‘Basic cyber security hygiene’: Legislation would strengthen infrastructure defense

The National Risk Management Act would strengthen the defense of critical infrastructure sectors by establishing a National Risk Management Cycle (NRMC).

The Secretary of Homeland Security would be required to develop and establish a NRMC to identify risks to critical infrastructure and the associated likelihoods, vulnerabilities and consequences of each identified risk.

U.S. Reps. Abigail Spanberger of Virginia and Mike Gallagher of Wisconsin introduced the legislation to protect against attacks on America’s critical infrastructure.

“The threats to our national security are increasingly complex. Families, businesses and communities across our country are vulnerable to sophisticated cyber threats, destabilizing attacks on our critical infrastructure and foreign interference,” Spanberger said. “Virginians know that these threats are not hypothetical — thousands of our neighbors have experienced the consequences of susceptible critical infrastructure, such as during the Colonial Pipeline attack.”

The legislation would require the U.S. Secretary of Homeland Security to consult with Sector Risk Management Agencies, critical infrastructure owners and operators, the Assistant to the President for National Security Affairs, the Assistant to the President for Homeland Security and the National Cyber Director, to develop and establish a NRMC.

“Our adversaries continue to launch cyber attacks against us that cripple our infrastructure, steal our intellectual property and harm our economy,” Gallagher said. “Establishing a National Risk Management Cycle is basic cyber security hygiene and a common-sense step we can take to ensure our businesses and critical infrastructure are hard targets.”

In May 2022, President Joe Biden signed into law Spanberger’s legislation to improve law enforcement’s understanding, measurement and tracking of cybercrime.

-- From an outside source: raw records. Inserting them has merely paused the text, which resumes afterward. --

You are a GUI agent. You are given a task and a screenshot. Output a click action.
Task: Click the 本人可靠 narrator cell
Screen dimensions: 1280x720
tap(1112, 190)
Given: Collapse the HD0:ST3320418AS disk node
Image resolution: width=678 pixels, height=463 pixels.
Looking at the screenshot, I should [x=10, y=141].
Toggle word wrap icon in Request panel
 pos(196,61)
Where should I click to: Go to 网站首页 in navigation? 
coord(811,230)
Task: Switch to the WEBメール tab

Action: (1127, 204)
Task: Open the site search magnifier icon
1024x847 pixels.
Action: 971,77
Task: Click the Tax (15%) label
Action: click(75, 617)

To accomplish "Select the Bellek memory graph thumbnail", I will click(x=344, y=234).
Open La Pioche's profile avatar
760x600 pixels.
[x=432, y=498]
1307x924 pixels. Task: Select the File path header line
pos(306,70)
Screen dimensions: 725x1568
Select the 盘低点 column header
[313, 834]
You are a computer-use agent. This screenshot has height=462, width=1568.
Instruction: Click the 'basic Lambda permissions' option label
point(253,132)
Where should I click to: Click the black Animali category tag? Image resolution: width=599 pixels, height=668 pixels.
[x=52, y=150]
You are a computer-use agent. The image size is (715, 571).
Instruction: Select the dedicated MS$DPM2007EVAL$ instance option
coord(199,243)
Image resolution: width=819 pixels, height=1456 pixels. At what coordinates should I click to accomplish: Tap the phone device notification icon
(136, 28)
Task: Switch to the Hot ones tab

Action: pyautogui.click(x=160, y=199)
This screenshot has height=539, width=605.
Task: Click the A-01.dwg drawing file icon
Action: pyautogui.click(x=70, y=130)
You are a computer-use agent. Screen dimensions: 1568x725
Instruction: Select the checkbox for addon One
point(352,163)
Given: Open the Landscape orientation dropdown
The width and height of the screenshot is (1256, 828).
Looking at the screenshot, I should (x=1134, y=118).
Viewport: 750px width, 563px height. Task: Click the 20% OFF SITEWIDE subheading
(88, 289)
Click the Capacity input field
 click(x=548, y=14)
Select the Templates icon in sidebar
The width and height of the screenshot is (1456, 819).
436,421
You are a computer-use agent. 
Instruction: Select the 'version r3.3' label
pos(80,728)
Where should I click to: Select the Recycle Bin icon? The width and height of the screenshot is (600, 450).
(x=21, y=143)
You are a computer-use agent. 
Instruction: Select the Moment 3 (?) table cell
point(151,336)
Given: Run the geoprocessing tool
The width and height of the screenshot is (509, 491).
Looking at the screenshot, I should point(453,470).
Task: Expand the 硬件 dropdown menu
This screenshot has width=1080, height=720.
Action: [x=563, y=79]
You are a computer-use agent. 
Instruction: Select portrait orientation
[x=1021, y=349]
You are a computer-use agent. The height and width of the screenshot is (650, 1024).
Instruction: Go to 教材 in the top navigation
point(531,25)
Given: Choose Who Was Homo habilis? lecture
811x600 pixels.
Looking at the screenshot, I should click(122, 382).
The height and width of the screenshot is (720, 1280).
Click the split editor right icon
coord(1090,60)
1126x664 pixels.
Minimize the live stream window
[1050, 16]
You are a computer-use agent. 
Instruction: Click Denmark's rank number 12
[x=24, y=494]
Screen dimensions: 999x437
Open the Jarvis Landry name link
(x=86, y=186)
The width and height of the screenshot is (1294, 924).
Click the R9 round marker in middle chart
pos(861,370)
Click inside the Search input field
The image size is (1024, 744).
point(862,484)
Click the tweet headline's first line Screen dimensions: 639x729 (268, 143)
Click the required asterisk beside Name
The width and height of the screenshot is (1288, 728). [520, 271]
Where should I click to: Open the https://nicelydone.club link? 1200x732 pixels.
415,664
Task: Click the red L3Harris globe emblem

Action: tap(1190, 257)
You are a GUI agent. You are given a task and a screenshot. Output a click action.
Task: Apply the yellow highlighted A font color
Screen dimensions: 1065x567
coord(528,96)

In the wake of the DarkSide attack on the Colonial Pipeline in May 2021, Spanberger urged Biden to recognize the vulnerabilities revealed by the foreign-based ransomware attack and create an interagency strategy that can increase cybersecurity collaboration between government agencies and the private sector, strengthen protections for American supply chains, and deter hackers from attacking in the future. In October 2021, she co-led a major bipartisan effort in the U.S. House to protect systemically important critical infrastructure from cyberattacks.